Перечитав эти страницы, вы увидите, что совершенно не обязательно понимать, о чем говорят персонажи: важно понимать, что говорят они по-французски. Мало того, Толстой изо всех сил старается обратить внимание читателя на то, что говоримое персонажами по-французски – это предмет беседы блестящей, светской, но к развитию событий не имеющей почти никакого отношения. Например, в известный момент Анна Павловна говорит князю Василию, что он не ценит своих детей, и князь отвечает: «Lavater aurait dit que je n’ai pas la bosse de la paternité»[136]*, – на что Анна Павловна возражает (по-русски): «Перестаньте шутить. Я хотела серьезно поговорить с вами». Читатель может и не знать, что именно сказал Василий: достаточно понять, что он сказал по-французски нечто пустое и остроумное.
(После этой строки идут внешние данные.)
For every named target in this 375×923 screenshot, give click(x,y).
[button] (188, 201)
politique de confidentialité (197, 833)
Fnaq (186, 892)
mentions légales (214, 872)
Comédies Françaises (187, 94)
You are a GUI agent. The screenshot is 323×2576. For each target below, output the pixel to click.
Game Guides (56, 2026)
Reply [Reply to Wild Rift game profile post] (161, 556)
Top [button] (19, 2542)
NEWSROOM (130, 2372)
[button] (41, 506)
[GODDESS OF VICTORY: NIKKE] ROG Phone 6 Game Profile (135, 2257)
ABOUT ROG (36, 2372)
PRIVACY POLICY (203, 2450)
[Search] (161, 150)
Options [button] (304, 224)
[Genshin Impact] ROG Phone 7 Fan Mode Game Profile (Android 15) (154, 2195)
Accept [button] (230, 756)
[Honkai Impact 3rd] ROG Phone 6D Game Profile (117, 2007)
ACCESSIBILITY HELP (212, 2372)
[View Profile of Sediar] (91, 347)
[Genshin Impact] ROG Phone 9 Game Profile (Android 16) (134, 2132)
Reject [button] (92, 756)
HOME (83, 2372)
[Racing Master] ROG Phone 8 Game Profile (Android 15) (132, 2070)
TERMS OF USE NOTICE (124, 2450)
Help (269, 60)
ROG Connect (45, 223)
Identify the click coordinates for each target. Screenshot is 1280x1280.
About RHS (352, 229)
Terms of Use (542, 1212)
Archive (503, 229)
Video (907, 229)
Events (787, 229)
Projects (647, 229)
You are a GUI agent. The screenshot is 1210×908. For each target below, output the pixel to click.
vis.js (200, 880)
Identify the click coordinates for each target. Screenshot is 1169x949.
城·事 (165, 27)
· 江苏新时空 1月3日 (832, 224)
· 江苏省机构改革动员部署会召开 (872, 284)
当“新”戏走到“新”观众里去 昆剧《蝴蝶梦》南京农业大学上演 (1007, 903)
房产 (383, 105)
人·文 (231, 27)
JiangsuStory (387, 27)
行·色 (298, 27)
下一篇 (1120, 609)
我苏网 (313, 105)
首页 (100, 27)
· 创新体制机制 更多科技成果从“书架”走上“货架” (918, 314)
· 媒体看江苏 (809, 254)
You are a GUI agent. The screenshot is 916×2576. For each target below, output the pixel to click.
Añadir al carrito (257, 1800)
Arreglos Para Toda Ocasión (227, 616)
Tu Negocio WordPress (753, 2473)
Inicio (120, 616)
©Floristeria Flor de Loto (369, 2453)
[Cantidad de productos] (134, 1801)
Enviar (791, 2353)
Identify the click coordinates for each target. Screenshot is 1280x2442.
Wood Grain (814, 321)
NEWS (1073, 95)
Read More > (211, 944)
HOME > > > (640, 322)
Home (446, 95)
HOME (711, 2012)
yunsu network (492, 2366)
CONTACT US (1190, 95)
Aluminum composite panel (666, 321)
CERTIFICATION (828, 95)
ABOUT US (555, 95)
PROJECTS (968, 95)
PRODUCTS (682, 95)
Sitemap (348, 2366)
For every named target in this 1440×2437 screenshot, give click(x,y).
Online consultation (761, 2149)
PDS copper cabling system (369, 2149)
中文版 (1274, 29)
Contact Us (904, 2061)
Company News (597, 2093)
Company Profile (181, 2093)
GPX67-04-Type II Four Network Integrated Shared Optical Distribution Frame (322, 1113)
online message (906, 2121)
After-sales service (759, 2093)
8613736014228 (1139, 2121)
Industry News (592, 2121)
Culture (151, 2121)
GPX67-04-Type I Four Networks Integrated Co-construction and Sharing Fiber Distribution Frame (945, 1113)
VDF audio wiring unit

И все же мне кажется, что читатели, на каком бы языке они ни говорили, должны понимать, что эти персонажи изъясняются по-французски. Я задаюсь вопросом о том, как можно перевести «Войну и мир» на китайский{♦ 89}, транслитерируя звуки неизвестного языка, лишенного каких-либо особых исторических и стилистических коннотаций. Чтобы достичь такого же эффекта (а персонажи из снобизма говорят на языке врага), нужно было бы говорить по-английски. Но тогда была бы утрачена отсылка ко вполне определенному историческому моменту: русские в ту эпоху воевали с французами, а не с англичанами.

Один из вопросов, всегда меня занимавших, таков: как французский читатель может получить удовольствие от первой главы «Войны и мира» во французском переводе?{♦ 90} Вот он читает книгу на французском, где персонажи говорят по-французски, и эффект «остранения» утрачивается. Впрочем, франкофоны уверяли меня: чувствуется, что французский язык этих персонажей (может быть, по вине самого Толстого) – это французский, на котором явно говорят иностранцы.

7.4. Исток и пункт назначения

Предельный случай «Войны и мира» напоминает нам, что перевод может быть как target oriented («ориентированным на цель»), так и source oriented («ориентированным на источник»), то есть он может ориентироваться либо на текст-источник (или отправной), либо на текст (и читателя) пункта назначения или прибытия. Эти термины, используемые ныне в теории перевода, видимо, затрагивают старую проблему: должен ли перевод погружать читателя в известную эпоху и культурную среду (в среду и эпоху оригинального текста), или же нужно сделать эту эпоху и эту среду доступными читателю, принадлежащему к культуре языка назначения?